Série d'exercices
(a) Donnez, sans rien y changer, le passage de l'article sur Raqqa qui s'ouvre sur les mots contenant « La place du » et se ferme sur « partie du territoire. ».
(b) D'après l'article sur Raqqa, à quel mois et en quelle année les jihadistes ont-ils été chassés de la ville ?

Texte
À Raqqa, la place des exécutions est devenue le lieu de rendez-vous des amoureux

À Raqqa, la place des exécutions est devenue le lieu de rendez-vous des amoureux

La place du Paradis, à Raqqa, le 6 novembre 2021. Delil Souleiman/AFP

Nader el-Hussein attend avec impatience sa petite amie au rond-point du « Paradis » à Raqqa, là même où les jihadistes du groupe État islamique (EI) exécutaient en public leurs victimes du temps où ils faisaient régner la terreur dans cette ville de Syrie.

« Avant, on évitait même de passer par là pour ne pas voir le sang et être terrorisés », raconte le jeune homme de 25 ans, assis sur un banc près d’un bassin dans le square décoré d’arches en pierre. « Maintenant, c’est le lieu idéal pour se retrouver en amoureux, en famille, ou avec des amis. »

Après avoir connu de larges revers au début de la guerre déclenchée en 2011 par la répression de manifestation prodémocratie, le régime syrien a repris à partir de 2015 une grande partie du territoire.

Les habitants de Raqqa, située dans le nord de la Syrie, avaient rebaptisé le rond-point al-Naïm (« le paradis », en arabe) en « rond-point de l’enfer » en raison des horribles exécutions qui y étaient menées par les jihadistes : les têtes décapitées ou les corps crucifiés y étaient exposés pendant des jours, pour servir d’exemple.

« Je n’osais pas retrouver mon amie, on se contentait de se parler au téléphone, pour ne pas risquer d’être lapidés », confie Nader.

L’EI, qui avait fait de Raqqa la « capitale » de son califat en Syrie, y imposait une stricte ségrégation des sexes. Sa terrible police des mœurs y pourchassait ainsi les couples non mariés, leur faisant subir les pires sévices.

Les femmes ne pouvaient sortir qu’intégralement voilées et accompagnées par un tuteur. L’EI avait même interdit à la population de fumer ou d’écouter de la musique.

Après que les jihadistes eurent été chassés en octobre 2017 par les forces kurdes de la ville, le rond-point, témoin de leurs exactions, a été envahi par les herbes folles.

Aujourd’hui, les enfants jouent en riant dans le square, hommes et femmes devisent sur les bancs publics et se prennent en photo, et il fait bon y passer la soirée, lorsque des lumières multicolores illuminent les arches.

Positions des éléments
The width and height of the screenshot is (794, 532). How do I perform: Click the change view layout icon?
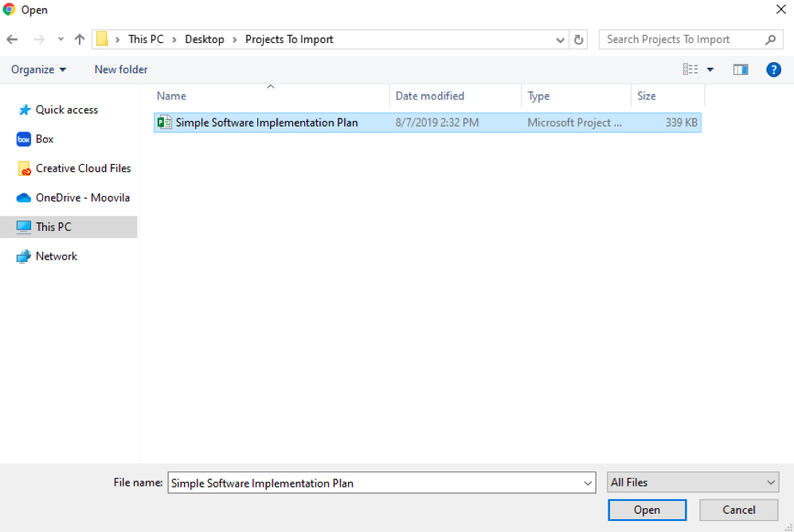690,70
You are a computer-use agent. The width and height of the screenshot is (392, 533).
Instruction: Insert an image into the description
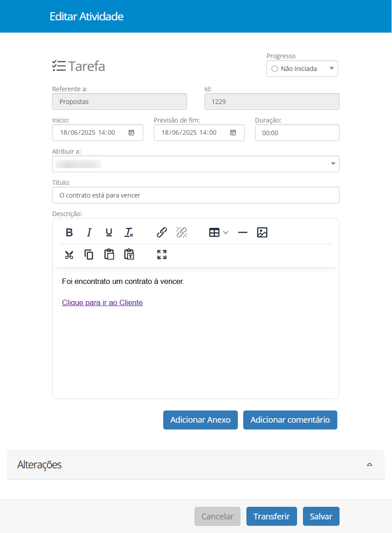262,232
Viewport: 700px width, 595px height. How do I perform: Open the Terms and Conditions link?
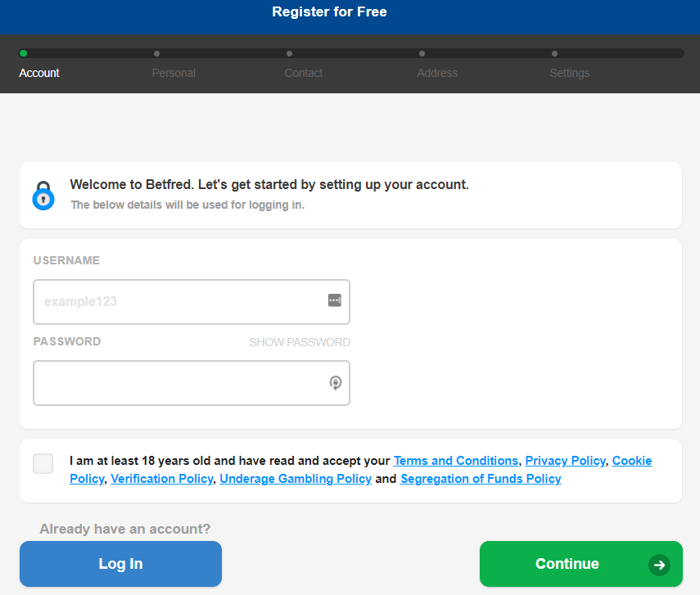(456, 461)
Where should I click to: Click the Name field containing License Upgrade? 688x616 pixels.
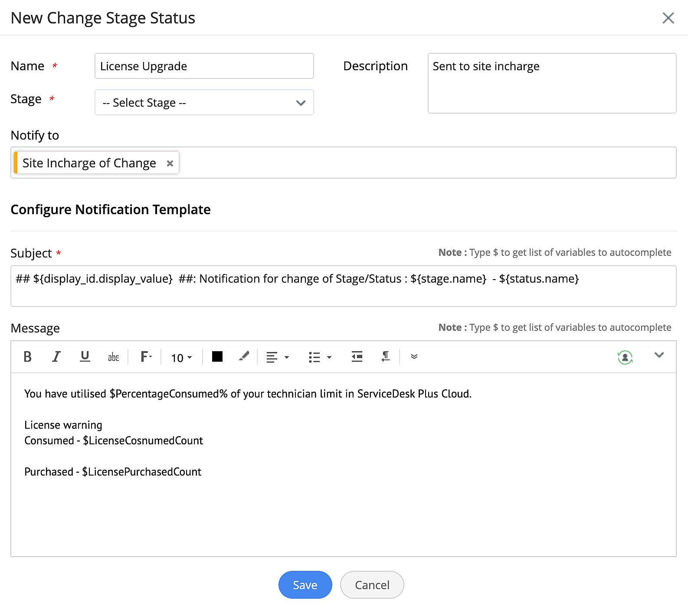pos(204,66)
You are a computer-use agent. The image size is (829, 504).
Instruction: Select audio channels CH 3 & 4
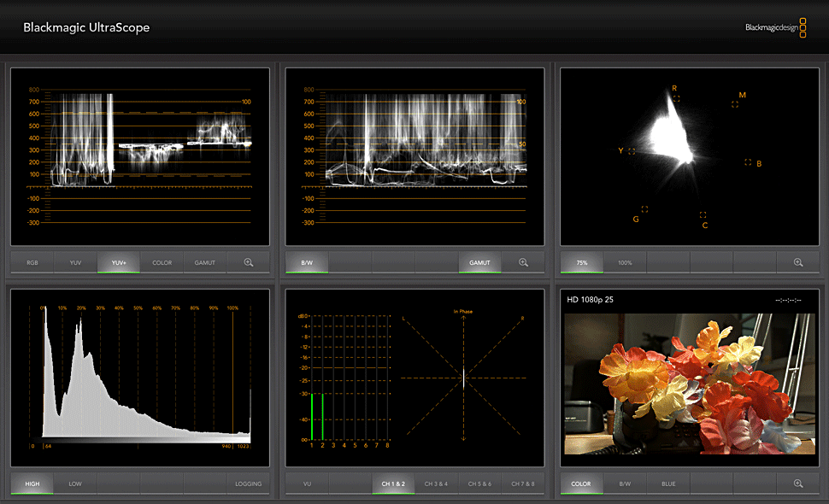point(437,483)
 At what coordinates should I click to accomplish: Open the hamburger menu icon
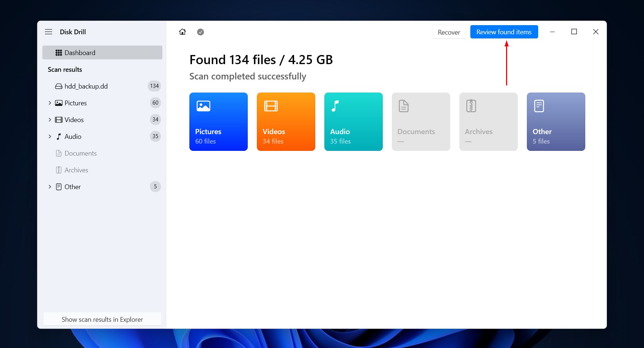pos(49,32)
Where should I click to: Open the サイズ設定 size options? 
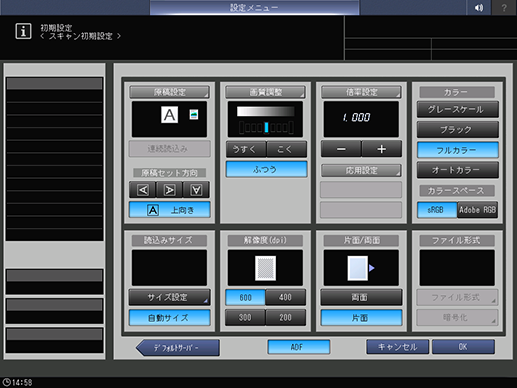tap(169, 297)
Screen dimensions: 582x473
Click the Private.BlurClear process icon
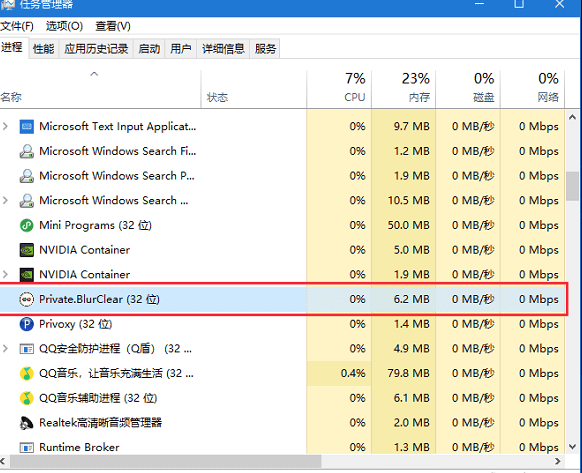(26, 299)
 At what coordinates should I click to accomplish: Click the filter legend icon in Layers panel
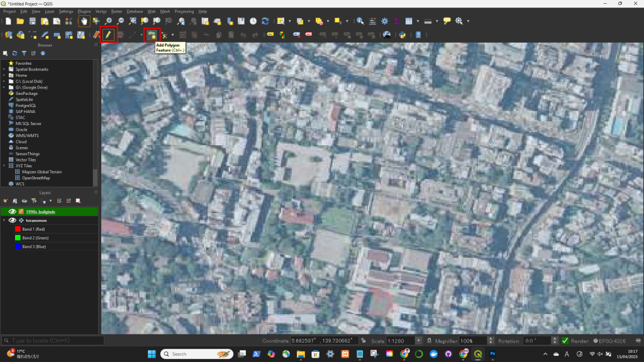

Réponses par exercice
(a)
La place du Paradis, à Raqqa, le 6 novembre 2021. Delil Souleiman/AFP

Nader el-Hussein attend avec impatience sa petite amie au rond-point du « Paradis » à Raqqa, là même où les jihadistes du groupe État islamique (EI) exécutaient en public leurs victimes du temps où ils faisaient régner la terreur dans cette ville de Syrie.

« Avant, on évitait même de passer par là pour ne pas voir le sang et être terrorisés », raconte le jeune homme de 25 ans, assis sur un banc près d’un bassin dans le square décoré d’arches en pierre. « Maintenant, c’est le lieu idéal pour se retrouver en amoureux, en famille, ou avec des amis. »

Après avoir connu de larges revers au début de la guerre déclenchée en 2011 par la répression de manifestation prodémocratie, le régime syrien a repris à partir de 2015 une grande partie du territoire.

(b) En octobre 2017.